Work to be completed: All of the data should be given again word for word, though the images are to be left out.

Available data:
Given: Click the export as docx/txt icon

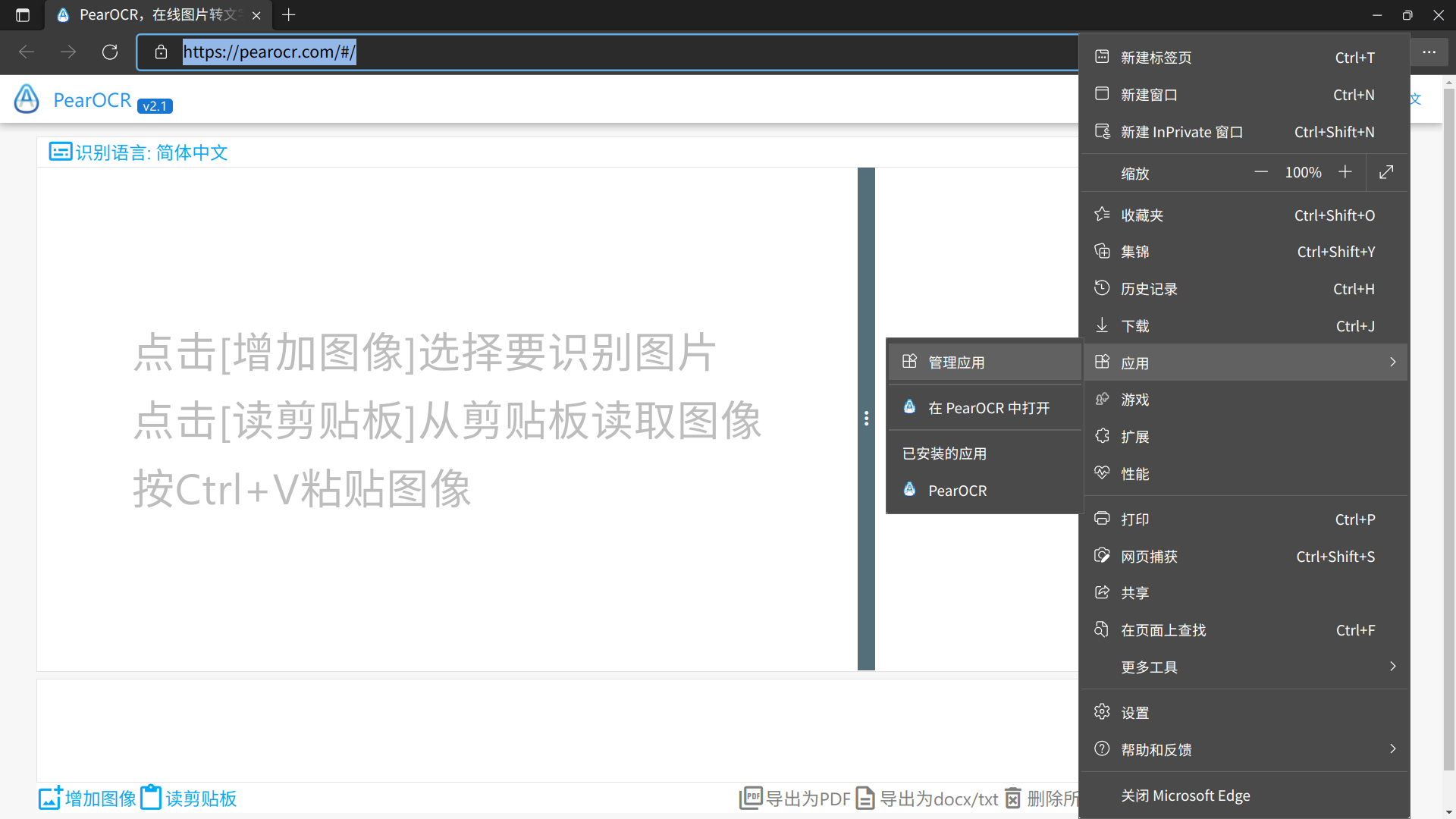Looking at the screenshot, I should (x=864, y=798).
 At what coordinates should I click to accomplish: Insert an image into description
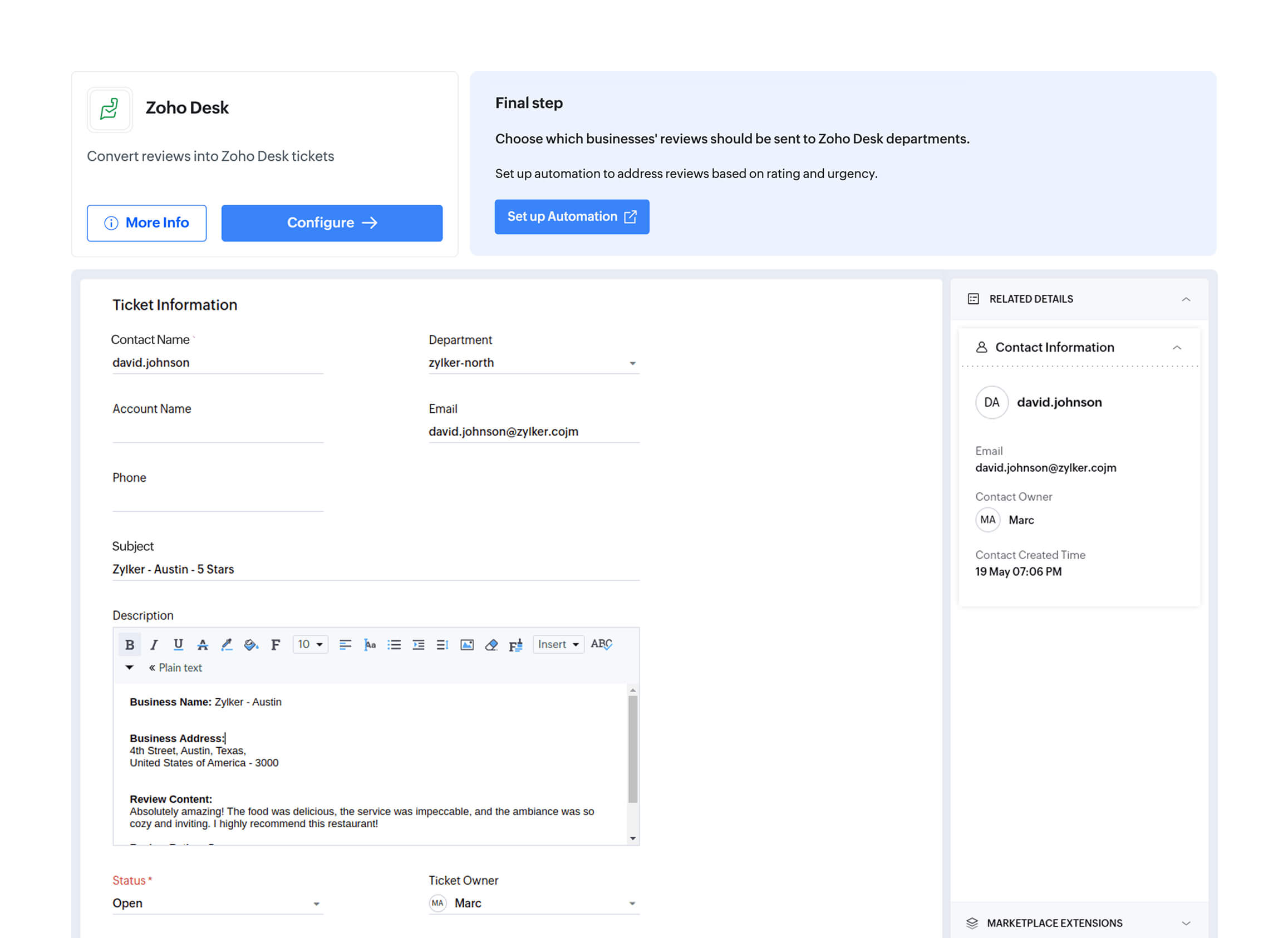point(467,644)
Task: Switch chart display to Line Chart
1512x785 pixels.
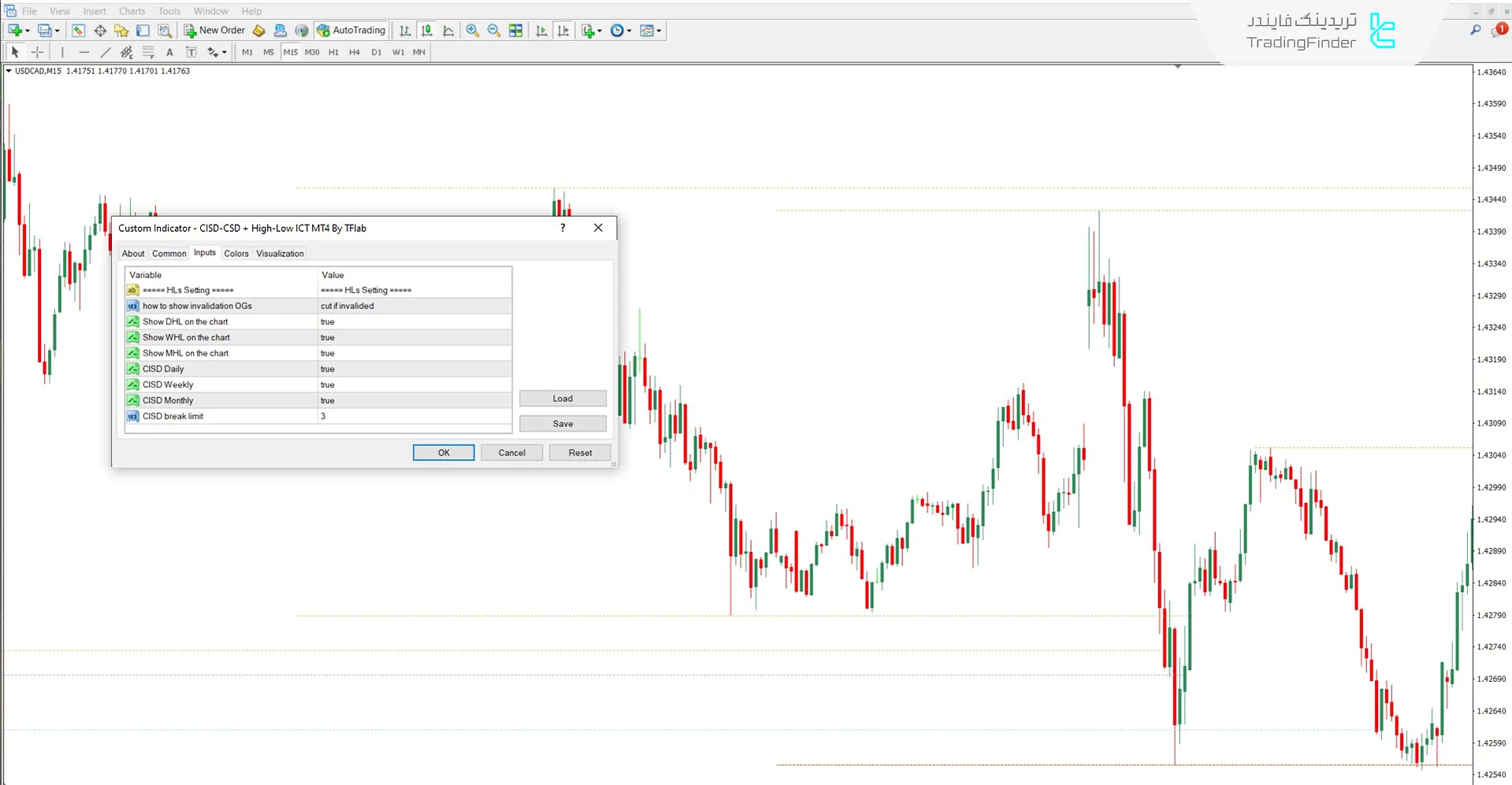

Written response:
Given: Click the export as docx/txt icon

Looking at the screenshot, I should (x=864, y=798).
 At what coordinates should I click to accomplish: Insert an image into description
point(467,644)
Task: Switch chart display to Line Chart
1512x785 pixels.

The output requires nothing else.